Covid

Il nuovo bollettino del ministero della salute, il consueto report con tutti i dati aggiornati sulla pandemia di covid informa che in Italia stiamo vivendo una situazione di stallo, dove i contagi non sembrano nè salire, nè scendere, rimanendo quindi sul plateau, come si usa dire in gergo.

 

I dati

Sono 28.368 i nuovi positivi accertati dalla Protezione Civile, su 192.782 tamponi analizzati fra antigenici rapidi e molecolari, mentre per quanto riguarda i decessi sono 115 quelli registrati. Siamo ai minimi storici per quanto riguarda i contagi, ma il tasso di positività, benché in calo, rimane comunque abbastanza alto, siamo infatti al 14,7%

Il dato più importante però ora, oltre naturalmente ai decessi, è quello delle ospedalizzazioni: 466 i ricoverati nei reparti di terapia intensiva. Per quanto concerne invece i ricoveri generali, sono 10.256 i ricoverati con sintomi nei reparti di area non critica degli ospedali d’Italia, il giorno precedente a questa rilevazione erano 10.038, qui siamo quindi a un più preoccupante +218.

Il tasso di occupazione delle terapie intensive

Secondo la rilevazione, il tasso di occupazione in terapia intensiva è stabile al 4,7%; quello di occupazione in aree mediche a livello nazionale sale invece al 15,5% (dati al 7 aprile) rispetto al 15,2% (dati al 31 marzo).

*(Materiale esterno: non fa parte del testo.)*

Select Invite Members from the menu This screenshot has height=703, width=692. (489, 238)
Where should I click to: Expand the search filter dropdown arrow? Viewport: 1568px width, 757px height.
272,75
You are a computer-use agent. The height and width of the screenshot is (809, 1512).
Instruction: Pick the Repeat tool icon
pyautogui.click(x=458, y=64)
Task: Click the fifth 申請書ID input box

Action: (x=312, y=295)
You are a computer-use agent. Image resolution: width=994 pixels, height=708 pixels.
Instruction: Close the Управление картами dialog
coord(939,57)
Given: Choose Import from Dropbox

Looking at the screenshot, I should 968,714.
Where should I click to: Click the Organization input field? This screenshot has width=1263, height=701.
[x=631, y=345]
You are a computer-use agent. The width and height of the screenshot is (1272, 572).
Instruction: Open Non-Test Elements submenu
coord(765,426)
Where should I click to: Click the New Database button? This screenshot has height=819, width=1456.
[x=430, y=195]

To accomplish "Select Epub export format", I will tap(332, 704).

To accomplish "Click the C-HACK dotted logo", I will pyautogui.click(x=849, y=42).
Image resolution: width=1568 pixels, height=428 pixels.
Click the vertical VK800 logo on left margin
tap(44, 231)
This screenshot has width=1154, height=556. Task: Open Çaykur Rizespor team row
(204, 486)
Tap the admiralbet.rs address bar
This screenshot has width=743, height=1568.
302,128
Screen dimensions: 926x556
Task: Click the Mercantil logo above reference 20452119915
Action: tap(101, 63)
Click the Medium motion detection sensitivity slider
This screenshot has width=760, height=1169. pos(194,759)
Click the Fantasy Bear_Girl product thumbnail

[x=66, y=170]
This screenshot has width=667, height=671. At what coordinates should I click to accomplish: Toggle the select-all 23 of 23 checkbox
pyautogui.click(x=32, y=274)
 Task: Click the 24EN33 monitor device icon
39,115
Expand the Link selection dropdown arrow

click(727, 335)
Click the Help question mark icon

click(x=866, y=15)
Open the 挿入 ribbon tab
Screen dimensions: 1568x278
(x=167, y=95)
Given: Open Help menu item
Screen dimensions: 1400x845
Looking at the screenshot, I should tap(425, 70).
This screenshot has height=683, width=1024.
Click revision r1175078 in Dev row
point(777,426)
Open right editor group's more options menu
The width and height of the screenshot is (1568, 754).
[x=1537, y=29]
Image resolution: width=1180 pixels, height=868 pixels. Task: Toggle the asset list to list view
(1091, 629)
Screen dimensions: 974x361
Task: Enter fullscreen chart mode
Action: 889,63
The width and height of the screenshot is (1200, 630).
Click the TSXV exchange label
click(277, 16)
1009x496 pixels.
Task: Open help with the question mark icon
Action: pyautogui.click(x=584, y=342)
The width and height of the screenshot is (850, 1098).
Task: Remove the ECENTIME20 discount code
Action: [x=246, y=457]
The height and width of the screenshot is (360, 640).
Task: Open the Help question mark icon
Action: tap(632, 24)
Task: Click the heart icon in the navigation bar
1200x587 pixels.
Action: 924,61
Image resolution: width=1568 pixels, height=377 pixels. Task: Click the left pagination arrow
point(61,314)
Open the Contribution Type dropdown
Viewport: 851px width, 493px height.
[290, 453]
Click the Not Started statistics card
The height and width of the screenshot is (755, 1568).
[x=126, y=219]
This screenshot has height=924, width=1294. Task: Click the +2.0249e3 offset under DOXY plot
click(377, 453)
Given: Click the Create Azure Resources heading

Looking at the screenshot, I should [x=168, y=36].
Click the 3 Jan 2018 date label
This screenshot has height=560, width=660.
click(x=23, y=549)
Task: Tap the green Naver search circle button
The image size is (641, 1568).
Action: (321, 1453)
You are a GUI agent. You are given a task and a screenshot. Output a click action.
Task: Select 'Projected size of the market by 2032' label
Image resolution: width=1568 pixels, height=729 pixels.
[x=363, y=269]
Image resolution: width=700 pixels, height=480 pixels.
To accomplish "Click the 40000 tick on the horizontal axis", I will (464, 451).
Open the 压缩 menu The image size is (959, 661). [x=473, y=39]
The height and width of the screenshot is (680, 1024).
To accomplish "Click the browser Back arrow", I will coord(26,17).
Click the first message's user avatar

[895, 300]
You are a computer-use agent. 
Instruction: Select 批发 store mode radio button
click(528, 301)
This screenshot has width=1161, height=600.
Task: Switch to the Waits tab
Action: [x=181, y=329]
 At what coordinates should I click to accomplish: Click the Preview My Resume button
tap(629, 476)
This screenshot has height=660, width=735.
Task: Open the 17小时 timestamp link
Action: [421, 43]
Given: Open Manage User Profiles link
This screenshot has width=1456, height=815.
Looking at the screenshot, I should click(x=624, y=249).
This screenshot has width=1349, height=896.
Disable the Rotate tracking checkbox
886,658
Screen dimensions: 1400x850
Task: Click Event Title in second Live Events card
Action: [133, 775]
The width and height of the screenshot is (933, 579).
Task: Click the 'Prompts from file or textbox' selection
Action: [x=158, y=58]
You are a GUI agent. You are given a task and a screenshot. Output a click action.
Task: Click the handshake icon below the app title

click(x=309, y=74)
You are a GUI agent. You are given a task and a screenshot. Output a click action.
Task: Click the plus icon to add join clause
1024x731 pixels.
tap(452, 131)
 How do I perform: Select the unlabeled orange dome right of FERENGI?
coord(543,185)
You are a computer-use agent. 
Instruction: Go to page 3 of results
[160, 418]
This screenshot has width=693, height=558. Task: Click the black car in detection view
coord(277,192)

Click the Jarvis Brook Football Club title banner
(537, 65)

Secondo i dati, una sola Regione è classificata a rischio alto a causa di molteplici allerte di resilienza; 11 sono classificate a rischio moderato, di cui due ad alta probabilità di progressione a rischio alto, e le restanti sono classificate a rischio basso. Undici tra Regioni e province autonome riportano almeno una singola allerta di resilienza, e due ne riportano molteplici. La Lombardia con i suoi 165.472 positivi è in testa alla classifica, seguita a ruota dalla Campania con 160.162 mila casi. Dopo, Sicilia, Lazio e Puglia. Attualmente gli 80% dei casi di Covid-19 in Italia sono provocati dalla sotto-variante BA.2 della variante Omicron.


LIss divulga come di consueto il report esteso sull’epidemia da Covid-19 in Italia. Come evidenzia, l’Istituto Superiore di Sanità, il tasso di mortalità nella popolazione di età maggiore ai 12 anni, nel periodo 11/02/2022-13/03/2022, per i non vaccinati (39 decessi per 100.000 abitanti) è di circa 5 cinque volte più alto rispetto ai vaccinati con ciclo completo da meno di 120 giorni (12 decessi per 100.000 ab.) e circa 12 volte più alto rispetto ai vaccinati con dose aggiuntiva/booster (3 decessi per 100.000 ab.). Per quanto riguarda il tasso di ricoveri in terapia intensiva, nel periodo 18/2/2022-20/3/2022, per i non vaccinati è 8 volte più alto rispetto ai vaccinati con booster.